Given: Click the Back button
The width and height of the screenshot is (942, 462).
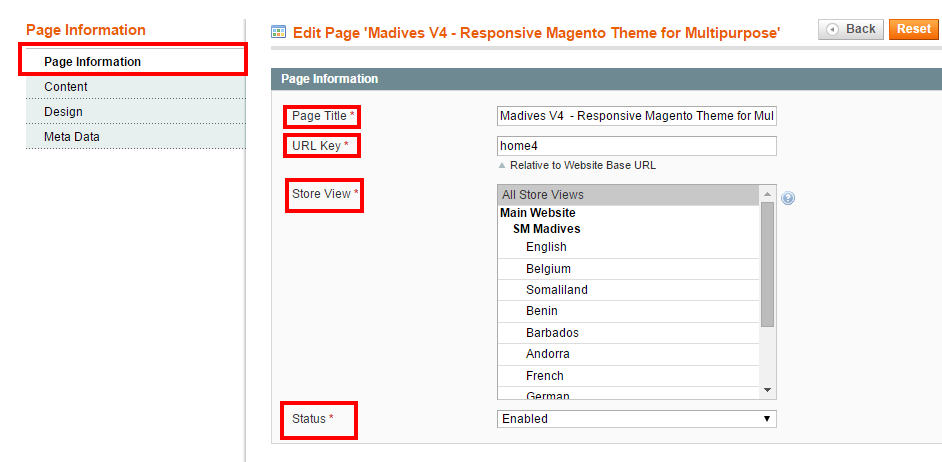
...
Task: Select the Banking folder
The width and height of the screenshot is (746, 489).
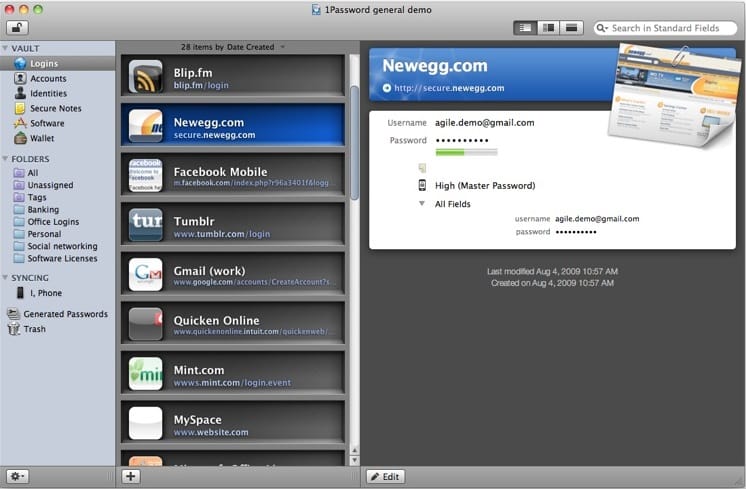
...
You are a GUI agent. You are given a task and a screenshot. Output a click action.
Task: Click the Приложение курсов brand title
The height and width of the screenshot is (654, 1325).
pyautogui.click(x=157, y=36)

# Exercise objective
The lines above starting at the one that contains "Given: Click the Back button" and ending at the one that contains "The width and height of the screenshot is (942, 462)." must be transcribed exactly, and no other lines may appear.

# Exercise output
Given: Click the Back button
The width and height of the screenshot is (942, 462).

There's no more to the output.